=== Data entries ===
—————

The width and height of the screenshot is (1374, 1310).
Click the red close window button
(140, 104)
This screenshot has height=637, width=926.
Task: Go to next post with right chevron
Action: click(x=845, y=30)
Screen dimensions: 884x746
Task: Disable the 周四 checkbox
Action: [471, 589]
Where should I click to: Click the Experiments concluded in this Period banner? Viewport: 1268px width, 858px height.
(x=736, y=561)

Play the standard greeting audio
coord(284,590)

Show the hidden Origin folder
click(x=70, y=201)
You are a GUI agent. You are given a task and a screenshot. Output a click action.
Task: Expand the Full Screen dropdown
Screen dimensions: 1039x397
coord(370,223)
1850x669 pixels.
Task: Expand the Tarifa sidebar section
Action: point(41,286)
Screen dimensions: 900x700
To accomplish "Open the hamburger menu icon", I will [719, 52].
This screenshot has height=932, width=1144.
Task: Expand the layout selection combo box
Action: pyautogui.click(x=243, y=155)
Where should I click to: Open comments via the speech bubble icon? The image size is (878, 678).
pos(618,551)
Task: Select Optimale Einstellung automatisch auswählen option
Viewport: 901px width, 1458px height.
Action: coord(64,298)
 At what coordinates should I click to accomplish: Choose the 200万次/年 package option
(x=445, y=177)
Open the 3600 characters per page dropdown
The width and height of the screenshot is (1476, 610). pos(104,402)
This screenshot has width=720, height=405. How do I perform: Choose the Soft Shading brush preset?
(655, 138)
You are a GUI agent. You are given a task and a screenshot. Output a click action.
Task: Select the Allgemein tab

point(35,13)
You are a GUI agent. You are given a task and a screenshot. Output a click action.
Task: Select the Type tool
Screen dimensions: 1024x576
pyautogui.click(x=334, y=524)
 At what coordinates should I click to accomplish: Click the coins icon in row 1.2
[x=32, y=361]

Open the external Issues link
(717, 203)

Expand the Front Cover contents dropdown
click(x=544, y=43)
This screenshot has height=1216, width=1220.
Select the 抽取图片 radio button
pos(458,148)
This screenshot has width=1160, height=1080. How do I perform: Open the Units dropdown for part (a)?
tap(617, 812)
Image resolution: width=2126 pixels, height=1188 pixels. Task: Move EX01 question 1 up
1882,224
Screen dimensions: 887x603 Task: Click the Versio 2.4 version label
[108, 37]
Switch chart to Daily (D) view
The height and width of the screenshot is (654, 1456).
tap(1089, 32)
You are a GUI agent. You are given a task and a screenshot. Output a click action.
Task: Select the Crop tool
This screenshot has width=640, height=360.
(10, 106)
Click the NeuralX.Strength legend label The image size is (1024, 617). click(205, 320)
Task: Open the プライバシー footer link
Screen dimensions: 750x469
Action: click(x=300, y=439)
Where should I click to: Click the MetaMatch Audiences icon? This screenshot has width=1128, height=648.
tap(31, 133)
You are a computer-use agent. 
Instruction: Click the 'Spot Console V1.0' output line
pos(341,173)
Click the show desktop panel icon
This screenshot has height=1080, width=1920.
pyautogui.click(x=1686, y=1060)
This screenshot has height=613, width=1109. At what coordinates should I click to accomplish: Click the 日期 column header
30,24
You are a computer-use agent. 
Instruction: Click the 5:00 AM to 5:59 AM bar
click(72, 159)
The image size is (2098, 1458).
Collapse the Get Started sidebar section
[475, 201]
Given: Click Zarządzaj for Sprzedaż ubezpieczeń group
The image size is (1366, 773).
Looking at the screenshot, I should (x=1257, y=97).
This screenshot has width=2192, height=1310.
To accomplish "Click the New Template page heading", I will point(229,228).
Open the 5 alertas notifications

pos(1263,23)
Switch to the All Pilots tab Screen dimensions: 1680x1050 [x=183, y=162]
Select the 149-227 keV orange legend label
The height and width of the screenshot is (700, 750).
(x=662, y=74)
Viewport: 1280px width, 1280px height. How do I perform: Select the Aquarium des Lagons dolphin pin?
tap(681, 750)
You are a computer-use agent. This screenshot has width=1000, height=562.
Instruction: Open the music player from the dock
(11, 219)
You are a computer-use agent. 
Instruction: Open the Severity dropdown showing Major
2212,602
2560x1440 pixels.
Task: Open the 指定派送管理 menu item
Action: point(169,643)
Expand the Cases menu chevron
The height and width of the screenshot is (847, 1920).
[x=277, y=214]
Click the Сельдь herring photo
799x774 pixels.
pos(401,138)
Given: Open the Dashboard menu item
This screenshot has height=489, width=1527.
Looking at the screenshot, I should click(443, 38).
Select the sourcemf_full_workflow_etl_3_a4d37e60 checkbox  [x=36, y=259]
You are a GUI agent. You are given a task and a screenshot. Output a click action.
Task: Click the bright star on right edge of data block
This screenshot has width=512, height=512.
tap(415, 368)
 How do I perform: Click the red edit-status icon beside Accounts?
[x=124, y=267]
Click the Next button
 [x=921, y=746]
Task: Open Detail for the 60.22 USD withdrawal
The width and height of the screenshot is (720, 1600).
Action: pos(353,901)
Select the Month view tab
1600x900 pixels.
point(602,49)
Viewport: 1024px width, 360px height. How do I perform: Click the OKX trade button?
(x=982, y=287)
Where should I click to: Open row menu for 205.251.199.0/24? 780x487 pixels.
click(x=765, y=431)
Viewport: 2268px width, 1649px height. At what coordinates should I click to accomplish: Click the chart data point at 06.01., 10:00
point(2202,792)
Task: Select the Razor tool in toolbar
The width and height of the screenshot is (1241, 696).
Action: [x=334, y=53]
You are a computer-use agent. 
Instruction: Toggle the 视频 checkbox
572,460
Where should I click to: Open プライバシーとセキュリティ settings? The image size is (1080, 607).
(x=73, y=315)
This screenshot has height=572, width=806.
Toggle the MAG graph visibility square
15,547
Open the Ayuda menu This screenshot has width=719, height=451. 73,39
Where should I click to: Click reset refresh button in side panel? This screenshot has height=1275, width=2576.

—————

=== Requirements ===
Reproduce all of the rows above word for word, without changing anything.

=== Solution for this exercise ===
The width and height of the screenshot is (1374, 1310).
Click the red close window button
(140, 104)
This screenshot has height=637, width=926.
Task: Go to next post with right chevron
Action: click(x=845, y=30)
Screen dimensions: 884x746
Task: Disable the 周四 checkbox
Action: [471, 589]
Where should I click to: Click the Experiments concluded in this Period banner? Viewport: 1268px width, 858px height.
(x=736, y=561)

Play the standard greeting audio
coord(284,590)

Show the hidden Origin folder
click(x=70, y=201)
You are a GUI agent. You are given a task and a screenshot. Output a click action.
Task: Expand the Full Screen dropdown
Screen dimensions: 1039x397
coord(370,223)
1850x669 pixels.
Task: Expand the Tarifa sidebar section
Action: point(41,286)
Screen dimensions: 900x700
To accomplish "Open the hamburger menu icon", I will [719, 52].
This screenshot has height=932, width=1144.
Task: Expand the layout selection combo box
Action: pyautogui.click(x=243, y=155)
Where should I click to: Open comments via the speech bubble icon? The image size is (878, 678).
pos(618,551)
Task: Select Optimale Einstellung automatisch auswählen option
Viewport: 901px width, 1458px height.
Action: coord(64,298)
 At what coordinates should I click to accomplish: Choose the 200万次/年 package option
(x=445, y=177)
Open the 3600 characters per page dropdown
The width and height of the screenshot is (1476, 610). pos(104,402)
This screenshot has width=720, height=405. How do I perform: Choose the Soft Shading brush preset?
(655, 138)
You are a GUI agent. You are given a task and a screenshot. Output a click action.
Task: Select the Allgemein tab

point(35,13)
You are a GUI agent. You are given a task and a screenshot. Output a click action.
Task: Select the Type tool
Screen dimensions: 1024x576
pyautogui.click(x=334, y=524)
 At what coordinates should I click to accomplish: Click the coins icon in row 1.2
[x=32, y=361]

Open the external Issues link
(717, 203)

Expand the Front Cover contents dropdown
click(x=544, y=43)
This screenshot has height=1216, width=1220.
Select the 抽取图片 radio button
pos(458,148)
This screenshot has width=1160, height=1080. How do I perform: Open the Units dropdown for part (a)?
tap(617, 812)
Image resolution: width=2126 pixels, height=1188 pixels. Task: Move EX01 question 1 up
1882,224
Screen dimensions: 887x603 Task: Click the Versio 2.4 version label
[108, 37]
Switch chart to Daily (D) view
The height and width of the screenshot is (654, 1456).
tap(1089, 32)
You are a GUI agent. You are given a task and a screenshot. Output a click action.
Task: Select the Crop tool
This screenshot has width=640, height=360.
(10, 106)
Click the NeuralX.Strength legend label The image size is (1024, 617). click(205, 320)
Task: Open the プライバシー footer link
Screen dimensions: 750x469
Action: click(x=300, y=439)
Where should I click to: Click the MetaMatch Audiences icon? This screenshot has width=1128, height=648.
tap(31, 133)
You are a computer-use agent. 
Instruction: Click the 'Spot Console V1.0' output line
pos(341,173)
Click the show desktop panel icon
This screenshot has height=1080, width=1920.
pyautogui.click(x=1686, y=1060)
This screenshot has height=613, width=1109. At what coordinates should I click to accomplish: Click the 日期 column header
30,24
You are a computer-use agent. 
Instruction: Click the 5:00 AM to 5:59 AM bar
click(72, 159)
The image size is (2098, 1458).
Collapse the Get Started sidebar section
[475, 201]
Given: Click Zarządzaj for Sprzedaż ubezpieczeń group
The image size is (1366, 773).
Looking at the screenshot, I should (x=1257, y=97).
This screenshot has width=2192, height=1310.
To accomplish "Click the New Template page heading", I will point(229,228).
Open the 5 alertas notifications

pos(1263,23)
Switch to the All Pilots tab Screen dimensions: 1680x1050 [x=183, y=162]
Select the 149-227 keV orange legend label
The height and width of the screenshot is (700, 750).
(x=662, y=74)
Viewport: 1280px width, 1280px height. How do I perform: Select the Aquarium des Lagons dolphin pin?
tap(681, 750)
You are a computer-use agent. This screenshot has width=1000, height=562.
Instruction: Open the music player from the dock
(11, 219)
You are a computer-use agent. 
Instruction: Open the Severity dropdown showing Major
2212,602
2560x1440 pixels.
Task: Open the 指定派送管理 menu item
Action: point(169,643)
Expand the Cases menu chevron
The height and width of the screenshot is (847, 1920).
[x=277, y=214]
Click the Сельдь herring photo
799x774 pixels.
pos(401,138)
Given: Open the Dashboard menu item
This screenshot has height=489, width=1527.
Looking at the screenshot, I should click(443, 38).
Select the sourcemf_full_workflow_etl_3_a4d37e60 checkbox  [x=36, y=259]
You are a GUI agent. You are given a task and a screenshot. Output a click action.
Task: Click the bright star on right edge of data block
This screenshot has width=512, height=512.
tap(415, 368)
 How do I perform: Click the red edit-status icon beside Accounts?
[x=124, y=267]
Click the Next button
 [x=921, y=746]
Task: Open Detail for the 60.22 USD withdrawal
The width and height of the screenshot is (720, 1600).
Action: pos(353,901)
Select the Month view tab
1600x900 pixels.
point(602,49)
Viewport: 1024px width, 360px height. How do I perform: Click the OKX trade button?
(x=982, y=287)
Where should I click to: Open row menu for 205.251.199.0/24? 780x487 pixels.
click(x=765, y=431)
Viewport: 2268px width, 1649px height. At what coordinates should I click to accomplish: Click the chart data point at 06.01., 10:00
point(2202,792)
Task: Select the Razor tool in toolbar
The width and height of the screenshot is (1241, 696).
Action: [x=334, y=53]
You are a computer-use agent. 
Instruction: Toggle the 视频 checkbox
572,460
Where should I click to: Open プライバシーとセキュリティ settings? The image size is (1080, 607).
(x=73, y=315)
This screenshot has height=572, width=806.
Toggle the MAG graph visibility square
15,547
Open the Ayuda menu This screenshot has width=719, height=451. 73,39
Where should I click to: Click reset refresh button in side panel? This screenshot has height=1275, width=2576.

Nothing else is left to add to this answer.